Consistent with previous neuropsychological evidence,6,30 patients with FOG+ performed worse than those with FOG− on several cognitive tests. In particular, patients with FOG+ displayed predominant executive-visuospatial impairment as evidenced by reduced scores on the Frontal Assessment Battery, phonemic verbal fluency, and Ten-Point Clock Test. These data suggest a prominent dysfunction of the dorsolateral prefrontal cortex, which has wide connections with posterior cortical areas, namely the parietal and occipital cortices.31 In the occipital cortex, the “ventral stream” (occipitotemporal pathway) is crucial for the identification of objects, whereas the “dorsal stream” (occipitoparietal pathway), which consists of reciprocal projections to the prefrontal and premotor cortices, is involved in mapping the spatial relationships of objects, thereby supporting visually guided movements.32,33

Our cognitive and neuroimaging findings are in agreement with previous VBM studies in patients with PD reporting an association between cognitive impairment and GM reduction in several areas. These include the prefrontal, temporal, parietal, and occipital lobes, with the latter areas more involved in patients with PD with dementia.34,35 A more recent VBM study has reported GM cortical reduction in parietal and occipital areas in patients with PD who performed poorly on visuospatial/visuoperceptual tests.36 Moreover, previous work has shown that ventricular enlargement is associated with early cognitive impairment in patients with PD.37 Although suggested by our cognitive results and previous VBM studies, we did not find GM loss in anterior cortical areas in the whole PD population relative to HC. This apparent inconsistency might reflect the relatively early stage of disease in our PD population: The executive dysfunction detected might not yet be reflected in neuroanatomic changes detectable with VBM, which could emerge with disease progression. Nevertheless, our results are consistent with several imaging studies reporting an association between reduced cerebral glucose uptake in extensive posterior cortical areas and cognitive impairment in patients with PD.3840

Taken together, our imaging and neuropsychological findings highlight the role of cognitive neural networks in the pathophysiology of FOG in PD. It has been demonstrated that patients with FOG have a pathologic gait pattern,41 even between FOG episodes. However, the degree of these gait alterations has not been correlated with the asymmetry in PD motor signs.42 This lack of correlation suggests that more complex networks are likely involved in their pathogenesis. As reported, previous studies have shown an association between frontal dysfunction and FOG in patients with PD.6,7,30 Recent studies43,44 have demonstrated, by evaluating the influence of space perception on gait in patients with PD, that visuospatial ability appears to be more greatly affected in patients with PD who experience FOG. Furthermore, external visual, mental, and auditory cues (ie, extrinsic drivers) can usually improve FOG. On the basis of previous results as well as those currently presented, we speculate that a specific executive-visuospatial dysfunction may represent the cortical substrate that, in concert with the above-mentioned pathologic gait pattern, could make a subset of patients with PD prone to freeze.

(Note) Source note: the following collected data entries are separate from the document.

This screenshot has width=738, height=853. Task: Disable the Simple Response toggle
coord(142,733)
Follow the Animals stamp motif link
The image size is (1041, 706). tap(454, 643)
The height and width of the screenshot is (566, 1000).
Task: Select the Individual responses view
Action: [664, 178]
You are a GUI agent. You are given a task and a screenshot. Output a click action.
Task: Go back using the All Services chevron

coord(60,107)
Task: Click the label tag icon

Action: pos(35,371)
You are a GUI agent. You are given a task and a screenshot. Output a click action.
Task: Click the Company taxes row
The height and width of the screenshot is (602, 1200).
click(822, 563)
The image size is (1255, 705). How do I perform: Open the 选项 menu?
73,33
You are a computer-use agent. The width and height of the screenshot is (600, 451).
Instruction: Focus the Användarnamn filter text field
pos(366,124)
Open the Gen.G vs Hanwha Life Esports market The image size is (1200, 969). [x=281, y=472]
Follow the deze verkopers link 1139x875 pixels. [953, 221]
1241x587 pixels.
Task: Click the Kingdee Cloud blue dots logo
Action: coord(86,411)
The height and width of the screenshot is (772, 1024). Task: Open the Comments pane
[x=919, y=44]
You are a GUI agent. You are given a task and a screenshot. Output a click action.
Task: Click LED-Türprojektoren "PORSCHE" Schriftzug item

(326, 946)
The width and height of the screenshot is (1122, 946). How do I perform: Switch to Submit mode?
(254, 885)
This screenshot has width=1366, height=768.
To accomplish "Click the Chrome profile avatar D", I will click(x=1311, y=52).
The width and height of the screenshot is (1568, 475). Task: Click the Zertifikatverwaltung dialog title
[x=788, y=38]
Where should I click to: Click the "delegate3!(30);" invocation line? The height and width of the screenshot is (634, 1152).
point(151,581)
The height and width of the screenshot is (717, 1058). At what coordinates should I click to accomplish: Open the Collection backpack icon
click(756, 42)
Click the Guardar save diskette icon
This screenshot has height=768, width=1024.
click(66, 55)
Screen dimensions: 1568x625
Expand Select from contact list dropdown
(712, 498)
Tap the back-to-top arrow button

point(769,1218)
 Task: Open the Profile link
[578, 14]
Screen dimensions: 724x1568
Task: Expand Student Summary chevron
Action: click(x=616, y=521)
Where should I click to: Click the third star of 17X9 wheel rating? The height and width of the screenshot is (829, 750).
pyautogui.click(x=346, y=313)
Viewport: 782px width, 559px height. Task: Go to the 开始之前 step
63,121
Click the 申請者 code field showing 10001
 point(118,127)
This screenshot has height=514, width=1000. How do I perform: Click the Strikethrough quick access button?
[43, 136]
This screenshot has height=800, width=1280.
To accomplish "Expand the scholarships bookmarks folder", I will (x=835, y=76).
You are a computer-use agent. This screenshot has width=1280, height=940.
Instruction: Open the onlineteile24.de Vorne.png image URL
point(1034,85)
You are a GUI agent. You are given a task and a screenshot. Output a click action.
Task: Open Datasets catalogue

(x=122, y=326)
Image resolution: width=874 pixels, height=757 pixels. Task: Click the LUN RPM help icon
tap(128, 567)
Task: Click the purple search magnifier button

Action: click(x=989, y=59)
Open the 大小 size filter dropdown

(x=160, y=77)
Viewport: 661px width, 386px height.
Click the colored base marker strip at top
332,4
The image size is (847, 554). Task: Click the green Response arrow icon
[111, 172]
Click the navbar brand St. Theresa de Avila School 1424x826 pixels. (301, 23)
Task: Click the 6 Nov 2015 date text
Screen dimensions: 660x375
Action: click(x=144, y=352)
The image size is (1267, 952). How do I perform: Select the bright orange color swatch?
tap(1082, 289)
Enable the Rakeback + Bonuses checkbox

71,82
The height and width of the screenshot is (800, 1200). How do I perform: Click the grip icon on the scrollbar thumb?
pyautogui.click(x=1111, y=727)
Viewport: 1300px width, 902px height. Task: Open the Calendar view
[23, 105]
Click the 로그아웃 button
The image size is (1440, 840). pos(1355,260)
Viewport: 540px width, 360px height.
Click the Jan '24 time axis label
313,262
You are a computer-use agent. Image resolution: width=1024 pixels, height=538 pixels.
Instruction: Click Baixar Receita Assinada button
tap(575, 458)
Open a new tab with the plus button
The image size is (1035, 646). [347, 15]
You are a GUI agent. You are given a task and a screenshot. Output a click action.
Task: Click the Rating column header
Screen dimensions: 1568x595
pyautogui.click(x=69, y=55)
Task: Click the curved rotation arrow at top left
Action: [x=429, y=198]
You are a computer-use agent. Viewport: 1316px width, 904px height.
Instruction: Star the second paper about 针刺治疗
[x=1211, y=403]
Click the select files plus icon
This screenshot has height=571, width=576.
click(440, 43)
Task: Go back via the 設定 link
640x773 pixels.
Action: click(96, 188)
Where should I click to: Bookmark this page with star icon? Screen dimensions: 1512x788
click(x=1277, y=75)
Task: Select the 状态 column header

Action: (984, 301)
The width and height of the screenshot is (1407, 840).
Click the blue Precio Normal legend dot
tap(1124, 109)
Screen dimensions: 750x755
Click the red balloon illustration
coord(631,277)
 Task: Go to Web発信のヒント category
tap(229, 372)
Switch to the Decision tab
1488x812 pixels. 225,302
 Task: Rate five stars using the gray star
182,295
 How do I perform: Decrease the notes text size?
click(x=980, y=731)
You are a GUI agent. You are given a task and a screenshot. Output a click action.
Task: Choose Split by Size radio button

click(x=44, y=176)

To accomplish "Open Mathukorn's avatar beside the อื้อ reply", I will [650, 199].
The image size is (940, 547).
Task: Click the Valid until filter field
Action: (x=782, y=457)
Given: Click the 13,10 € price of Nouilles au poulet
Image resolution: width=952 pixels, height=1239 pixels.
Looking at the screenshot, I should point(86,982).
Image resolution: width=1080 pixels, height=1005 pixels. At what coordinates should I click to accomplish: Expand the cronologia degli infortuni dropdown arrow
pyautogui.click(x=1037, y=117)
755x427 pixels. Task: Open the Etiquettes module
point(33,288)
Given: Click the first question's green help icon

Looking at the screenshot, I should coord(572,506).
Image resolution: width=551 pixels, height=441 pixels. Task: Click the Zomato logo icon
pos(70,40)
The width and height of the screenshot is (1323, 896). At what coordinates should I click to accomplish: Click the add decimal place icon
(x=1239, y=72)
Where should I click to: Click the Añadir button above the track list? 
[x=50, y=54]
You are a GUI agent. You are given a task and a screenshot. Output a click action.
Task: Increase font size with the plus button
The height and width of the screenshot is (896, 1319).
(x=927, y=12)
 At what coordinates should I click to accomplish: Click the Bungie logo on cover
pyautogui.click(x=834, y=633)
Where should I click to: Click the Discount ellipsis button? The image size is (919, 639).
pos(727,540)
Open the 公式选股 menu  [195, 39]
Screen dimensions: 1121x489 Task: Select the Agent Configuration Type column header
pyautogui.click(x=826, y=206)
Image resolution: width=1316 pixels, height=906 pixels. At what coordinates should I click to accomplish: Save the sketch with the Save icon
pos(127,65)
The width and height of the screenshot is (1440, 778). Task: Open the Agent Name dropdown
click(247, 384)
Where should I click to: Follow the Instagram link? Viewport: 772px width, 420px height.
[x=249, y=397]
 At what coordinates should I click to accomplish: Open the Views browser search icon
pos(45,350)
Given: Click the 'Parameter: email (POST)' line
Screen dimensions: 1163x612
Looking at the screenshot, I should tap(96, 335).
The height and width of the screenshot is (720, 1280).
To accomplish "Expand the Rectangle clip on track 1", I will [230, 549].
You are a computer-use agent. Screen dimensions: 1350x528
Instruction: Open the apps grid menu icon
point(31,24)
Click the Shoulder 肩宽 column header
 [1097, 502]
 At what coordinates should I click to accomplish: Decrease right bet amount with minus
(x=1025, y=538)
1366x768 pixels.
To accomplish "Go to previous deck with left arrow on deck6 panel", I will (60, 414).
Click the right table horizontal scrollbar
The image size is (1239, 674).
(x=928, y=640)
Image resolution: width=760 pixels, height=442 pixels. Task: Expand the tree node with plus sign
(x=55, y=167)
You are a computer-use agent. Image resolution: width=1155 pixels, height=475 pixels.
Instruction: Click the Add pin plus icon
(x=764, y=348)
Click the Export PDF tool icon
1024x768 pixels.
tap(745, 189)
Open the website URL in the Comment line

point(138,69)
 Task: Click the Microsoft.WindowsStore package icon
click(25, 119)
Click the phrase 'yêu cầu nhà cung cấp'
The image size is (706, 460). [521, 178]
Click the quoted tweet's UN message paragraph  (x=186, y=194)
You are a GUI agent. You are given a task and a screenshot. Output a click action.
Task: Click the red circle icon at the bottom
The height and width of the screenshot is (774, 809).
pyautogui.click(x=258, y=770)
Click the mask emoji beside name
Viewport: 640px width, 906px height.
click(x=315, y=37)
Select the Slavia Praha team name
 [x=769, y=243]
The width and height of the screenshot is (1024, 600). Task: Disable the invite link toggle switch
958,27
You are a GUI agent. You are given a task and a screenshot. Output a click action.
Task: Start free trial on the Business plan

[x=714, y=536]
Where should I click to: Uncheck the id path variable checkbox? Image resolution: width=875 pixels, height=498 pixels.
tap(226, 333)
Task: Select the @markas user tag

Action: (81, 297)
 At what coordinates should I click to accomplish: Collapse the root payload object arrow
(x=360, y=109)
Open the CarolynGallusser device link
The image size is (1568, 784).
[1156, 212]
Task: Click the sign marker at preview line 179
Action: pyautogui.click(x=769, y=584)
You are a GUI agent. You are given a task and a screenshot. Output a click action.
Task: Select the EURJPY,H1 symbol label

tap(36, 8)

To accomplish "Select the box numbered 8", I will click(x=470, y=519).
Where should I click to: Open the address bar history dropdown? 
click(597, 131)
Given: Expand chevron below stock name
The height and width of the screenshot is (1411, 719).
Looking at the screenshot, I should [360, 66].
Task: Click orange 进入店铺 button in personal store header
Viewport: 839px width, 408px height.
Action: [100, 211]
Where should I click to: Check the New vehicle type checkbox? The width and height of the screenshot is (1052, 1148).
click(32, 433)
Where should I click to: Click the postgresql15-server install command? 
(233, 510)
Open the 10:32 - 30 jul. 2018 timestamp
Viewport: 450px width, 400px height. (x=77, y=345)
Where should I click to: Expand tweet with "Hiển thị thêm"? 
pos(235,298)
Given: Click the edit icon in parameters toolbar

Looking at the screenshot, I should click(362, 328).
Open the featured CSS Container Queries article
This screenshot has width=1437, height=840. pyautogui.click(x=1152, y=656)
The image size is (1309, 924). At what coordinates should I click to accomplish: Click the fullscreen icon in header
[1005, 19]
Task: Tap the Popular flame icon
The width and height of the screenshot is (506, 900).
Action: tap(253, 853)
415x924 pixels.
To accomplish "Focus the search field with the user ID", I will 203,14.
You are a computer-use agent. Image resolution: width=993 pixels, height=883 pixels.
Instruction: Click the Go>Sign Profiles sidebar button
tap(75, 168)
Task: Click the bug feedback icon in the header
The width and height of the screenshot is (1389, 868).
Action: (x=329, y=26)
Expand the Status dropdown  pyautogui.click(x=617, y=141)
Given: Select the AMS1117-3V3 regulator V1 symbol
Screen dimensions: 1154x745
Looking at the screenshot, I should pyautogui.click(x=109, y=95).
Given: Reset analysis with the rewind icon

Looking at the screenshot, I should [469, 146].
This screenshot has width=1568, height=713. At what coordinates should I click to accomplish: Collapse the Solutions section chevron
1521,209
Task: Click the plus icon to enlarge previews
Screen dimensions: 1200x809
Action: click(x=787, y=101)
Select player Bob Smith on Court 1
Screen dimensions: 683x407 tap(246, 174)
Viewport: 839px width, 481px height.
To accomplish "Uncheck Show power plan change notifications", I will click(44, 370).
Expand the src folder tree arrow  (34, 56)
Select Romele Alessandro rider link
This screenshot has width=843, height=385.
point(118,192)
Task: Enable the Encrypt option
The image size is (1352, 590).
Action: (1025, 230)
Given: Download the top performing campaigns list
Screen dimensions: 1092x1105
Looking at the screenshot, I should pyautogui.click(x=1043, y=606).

In PD, automaticity is impaired; therefore, automatic movements, such as gait, depend largely on the frontal voluntary system involved in producing internally driven movements (ie, intrinsic drivers). On one hand, our study confirmed that FOG might be related to frontal networks dysfunction; on the other hand, it showed that FOG is associated with reduced GM volume in occipitoparietal pathway areas that likely underlie a dysfunction on spatial perception and discrimination, as also evidenced by neuropsychological results. Visuospatial and visuoperceptual abilities might physiologically play a key role in providing compensation through external cues when intrinsic drivers, relying on frontoexecutive networks, are impaired. Therefore, we further speculate that FOG could be due to a dysfunction of frontoexecutive-based intrinsic drivers,45 not compensated by adequate occipitoparietal-based external cues (ie, external drivers). This speculation is supported by correlation analyses demonstrating that a decreased GM volume in the left occipital cortex was associated with higher FOG-Q scores.

Conclusions

Our data provide further insight into the mechanisms underlying the complex and disabling symptom of FOG in PD. We believe that cognitive impairment, namely executive-visuospatial dysfunction, and structural GM loss in posterior cortical regions may be associated with the development of FOG. However, the present study has some limitations worth noting. First, we relied on self-report of FOG in our patients, which may be influenced by biased recall. While ideal, clinical assessment of FOG represents significant challenges because the behavior is episodic and unpredictable, often not appearing during evaluations. Second, we assessed a relatively small sample of patients, and further studies including larger populations are needed to confirm these preliminary observations.

Acknowledgments

The authors thank Antonio Cerasa for data analysis assistance and Antonella Paccone for technical assistance.

Footnotes

  • A. Tessitore and M. Amboni contributed equally contributed to the article.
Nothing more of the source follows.